Should Google Be Doing More to Keep Us Safe?
I don’t know about you, but from my vantage point the signs of some virus/malware/bad guy troubles are everywhere. The first whiff came from a note sent by Avast!, a free (for basic protection) anti-virus program with a large user base.
The company cautioned that malware gangs have become adept users of SEO (Search Engine Optimization). SEO is the science/art of trying to get certain listings to appear higher up on search results pages than others. Since most people tend to click on one of the top of the list search terms, the higher your ranking on the page, the more likely it is you’ll be discovered. Quicker discovery leads to increased traffic to your page.
Let’s say Dave Graveline’s newsletter is ranked higher on a search engine like Google than Dave Graveline’s Auto Repair site. The benefit to our Dave Graveline is that he gets more clicks because his page rank would be closer to the top of the heap.

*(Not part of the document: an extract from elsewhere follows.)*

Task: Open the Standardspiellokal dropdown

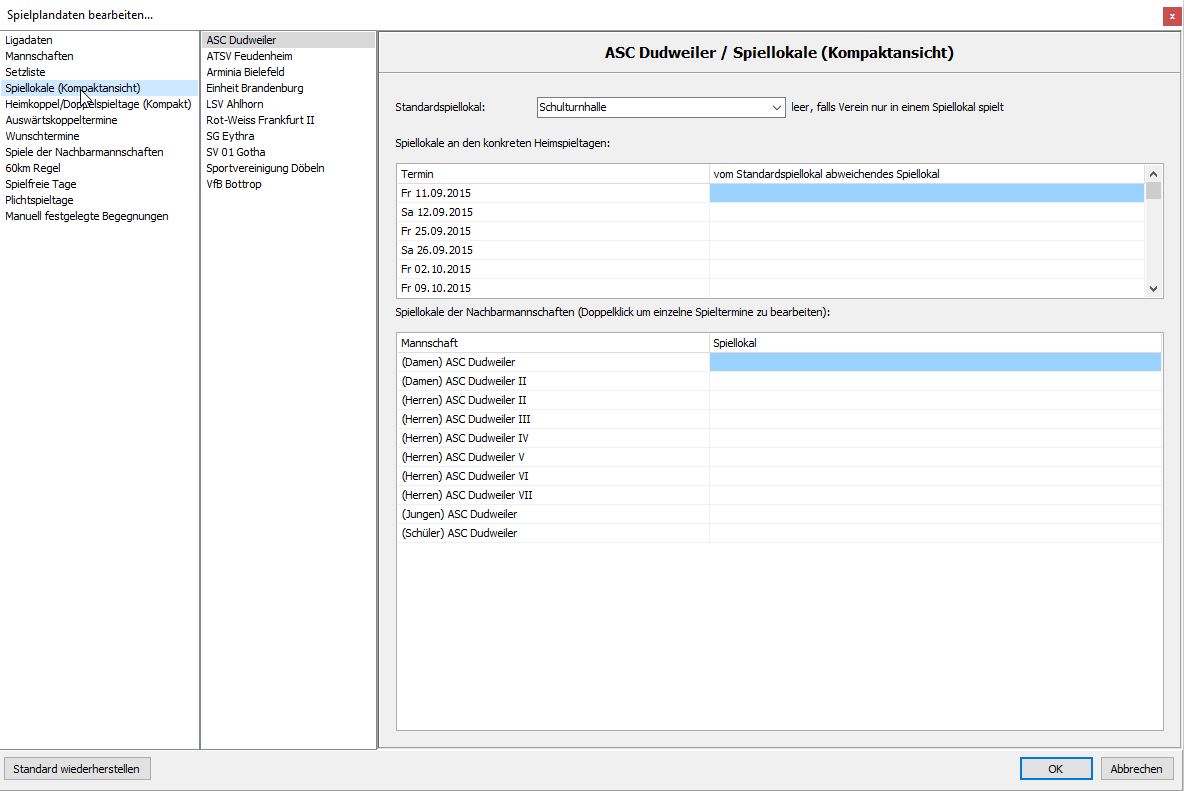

Here’s one way that the wrong folks have been using SEO to their advantage. If Bill Clinton has a medical problem or Tiger Woods decides to offer his mea culpa, you can expect that people are going to search out further news. Sophisticated malware gangs, savvy to the power of news, know that people will use Google as their main conduit to read more. There are some variations on the theme: Some create fake destinations that ask for credentials, others have created websites that lead users to a fake message about having been infected with a virus. The message urges them to download new virus protection software in order to clean up things. The anti-virus software is really a malware program in disguise. In other words, Internet users just doing an ordinary search or reading online news cane be infected.
According to a note from Avast’s director of Anti-Virus Research, Jindrich Kubec: “This refined methodical approach to SEO manipulation and attack is increasingly popular and likely to keep working unless end users suddenly smarten up and change their willingness to visit unknown or questionable sites, or security firms can work more closely with Google.”
Interestingly page rankings are not just used by malware gangs, they’re used every day by major organizations like the Huffington Post too. If Huffington notices an unusual spike in traffic to Taylor Swift’s website, they’re ready to fire up their addition to the story. SEO has been a mixed bag of use and abuse.
What’s to be done? After following the events of the past weeks I see two possible ways to alleviate some of the problem. As consumers, don’t let Goggle do the driving. If you want to see how Bill Clinton is faring with his new stent, then go directly to CNN, The New York Times, or your site of reckoning. Not foolproof, but it diminishes the odds. In other words, be proactive about where you go on the web and rely on Google less.
At the same time, Google should be making sure that page rankings have some credibility. Working with worldwide anti-virus companies to alert them (all equally) regarding abuses and use issues is one of the critical steps in deterring attacks and malicious behavior. Google has some education available for those interested in optimizing searches on their websites, but getting it to take a larger responsibility for its role as the keeper of page-rankers is a necessity, growing more immediate by the day.
Disclosure: I spent a day as a guest of Avast’s corporate offices in Prague where some of these techniques were described.